▶ INSTRUCTIONS TO FOLLOW
Only the lines from the opening of the material through the one containing "Click the RT на русском logo" should be reproduced, each exactly as it stands.

=== Section Start ===

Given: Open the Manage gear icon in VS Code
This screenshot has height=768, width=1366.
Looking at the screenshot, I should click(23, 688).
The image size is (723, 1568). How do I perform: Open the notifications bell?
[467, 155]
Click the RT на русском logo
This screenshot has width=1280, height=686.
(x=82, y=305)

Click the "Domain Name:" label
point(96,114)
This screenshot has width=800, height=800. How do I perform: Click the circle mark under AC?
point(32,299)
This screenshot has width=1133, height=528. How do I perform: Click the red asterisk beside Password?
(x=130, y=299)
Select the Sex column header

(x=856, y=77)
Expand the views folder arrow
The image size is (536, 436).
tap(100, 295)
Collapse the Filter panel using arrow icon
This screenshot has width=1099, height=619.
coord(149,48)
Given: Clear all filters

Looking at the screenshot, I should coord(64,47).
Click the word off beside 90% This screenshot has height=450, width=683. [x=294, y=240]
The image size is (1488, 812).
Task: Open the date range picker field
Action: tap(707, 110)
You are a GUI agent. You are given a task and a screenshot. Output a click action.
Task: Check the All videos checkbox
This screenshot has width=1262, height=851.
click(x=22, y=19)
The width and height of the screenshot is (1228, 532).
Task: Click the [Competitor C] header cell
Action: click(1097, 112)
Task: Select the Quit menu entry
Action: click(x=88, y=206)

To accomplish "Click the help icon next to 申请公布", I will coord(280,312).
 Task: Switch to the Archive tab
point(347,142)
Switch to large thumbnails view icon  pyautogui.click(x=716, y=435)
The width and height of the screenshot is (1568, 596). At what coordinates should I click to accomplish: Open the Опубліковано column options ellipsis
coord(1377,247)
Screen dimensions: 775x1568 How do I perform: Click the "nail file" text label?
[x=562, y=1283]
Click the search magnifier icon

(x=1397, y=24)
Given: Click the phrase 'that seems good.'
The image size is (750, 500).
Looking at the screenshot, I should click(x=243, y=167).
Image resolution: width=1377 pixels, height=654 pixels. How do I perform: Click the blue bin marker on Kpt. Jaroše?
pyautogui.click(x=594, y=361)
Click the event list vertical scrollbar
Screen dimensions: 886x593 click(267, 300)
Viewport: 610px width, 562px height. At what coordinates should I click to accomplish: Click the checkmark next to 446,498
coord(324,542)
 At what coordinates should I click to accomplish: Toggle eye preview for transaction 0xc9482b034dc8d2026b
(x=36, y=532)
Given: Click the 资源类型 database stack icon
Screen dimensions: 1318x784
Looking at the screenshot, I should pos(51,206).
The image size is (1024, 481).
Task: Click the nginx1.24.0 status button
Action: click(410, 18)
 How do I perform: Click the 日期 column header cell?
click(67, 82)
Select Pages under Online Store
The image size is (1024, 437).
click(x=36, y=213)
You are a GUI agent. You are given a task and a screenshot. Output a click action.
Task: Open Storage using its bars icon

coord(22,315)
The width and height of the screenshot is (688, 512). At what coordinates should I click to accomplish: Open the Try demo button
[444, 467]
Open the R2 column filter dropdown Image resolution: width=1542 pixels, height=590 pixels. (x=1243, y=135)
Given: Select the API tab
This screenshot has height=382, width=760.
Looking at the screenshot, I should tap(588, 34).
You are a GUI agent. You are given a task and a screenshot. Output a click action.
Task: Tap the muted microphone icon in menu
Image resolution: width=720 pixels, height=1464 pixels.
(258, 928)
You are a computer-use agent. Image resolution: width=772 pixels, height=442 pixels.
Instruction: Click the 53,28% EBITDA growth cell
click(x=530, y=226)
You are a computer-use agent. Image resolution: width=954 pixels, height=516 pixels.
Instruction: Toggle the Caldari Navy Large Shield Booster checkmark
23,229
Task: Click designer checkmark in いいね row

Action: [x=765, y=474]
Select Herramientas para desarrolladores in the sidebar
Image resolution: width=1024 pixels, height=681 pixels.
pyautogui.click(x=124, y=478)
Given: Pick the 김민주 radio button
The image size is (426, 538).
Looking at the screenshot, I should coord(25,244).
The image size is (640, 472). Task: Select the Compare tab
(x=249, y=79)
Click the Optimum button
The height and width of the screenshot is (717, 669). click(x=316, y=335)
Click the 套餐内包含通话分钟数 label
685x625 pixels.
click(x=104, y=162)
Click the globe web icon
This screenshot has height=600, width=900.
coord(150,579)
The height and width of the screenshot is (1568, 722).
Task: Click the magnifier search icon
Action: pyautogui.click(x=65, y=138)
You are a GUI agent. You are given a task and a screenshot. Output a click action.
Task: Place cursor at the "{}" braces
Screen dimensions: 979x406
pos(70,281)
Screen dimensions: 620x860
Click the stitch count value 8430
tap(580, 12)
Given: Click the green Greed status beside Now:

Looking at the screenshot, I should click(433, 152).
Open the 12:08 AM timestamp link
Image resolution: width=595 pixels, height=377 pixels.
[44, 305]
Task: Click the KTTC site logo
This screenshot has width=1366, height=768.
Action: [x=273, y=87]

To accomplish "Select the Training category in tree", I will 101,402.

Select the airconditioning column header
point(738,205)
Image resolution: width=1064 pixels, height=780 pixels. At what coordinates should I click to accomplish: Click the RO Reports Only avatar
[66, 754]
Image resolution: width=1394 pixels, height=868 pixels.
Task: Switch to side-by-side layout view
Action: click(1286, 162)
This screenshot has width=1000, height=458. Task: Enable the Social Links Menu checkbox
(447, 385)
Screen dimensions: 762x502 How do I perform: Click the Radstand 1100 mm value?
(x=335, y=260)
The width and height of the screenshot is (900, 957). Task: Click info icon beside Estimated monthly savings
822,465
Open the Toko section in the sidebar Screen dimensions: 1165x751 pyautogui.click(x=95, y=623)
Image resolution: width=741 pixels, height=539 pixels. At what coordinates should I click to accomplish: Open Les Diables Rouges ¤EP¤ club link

=== Section End ===

▶ PROBLEM SOLUTION
Given: Open the Manage gear icon in VS Code
This screenshot has height=768, width=1366.
Looking at the screenshot, I should click(23, 688).
The image size is (723, 1568). How do I perform: Open the notifications bell?
[467, 155]
Click the RT на русском logo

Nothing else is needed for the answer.